[Stored records]
------------------------
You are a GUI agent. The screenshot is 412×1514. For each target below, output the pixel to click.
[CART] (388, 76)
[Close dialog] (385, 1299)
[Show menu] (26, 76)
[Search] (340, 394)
------------------------
In full and without changes, copy the entries above.

You are a GUI agent. The screenshot is 412×1514. For each target below, output the pixel to click.
[CART] (388, 76)
[Close dialog] (385, 1299)
[Show menu] (26, 76)
[Search] (340, 394)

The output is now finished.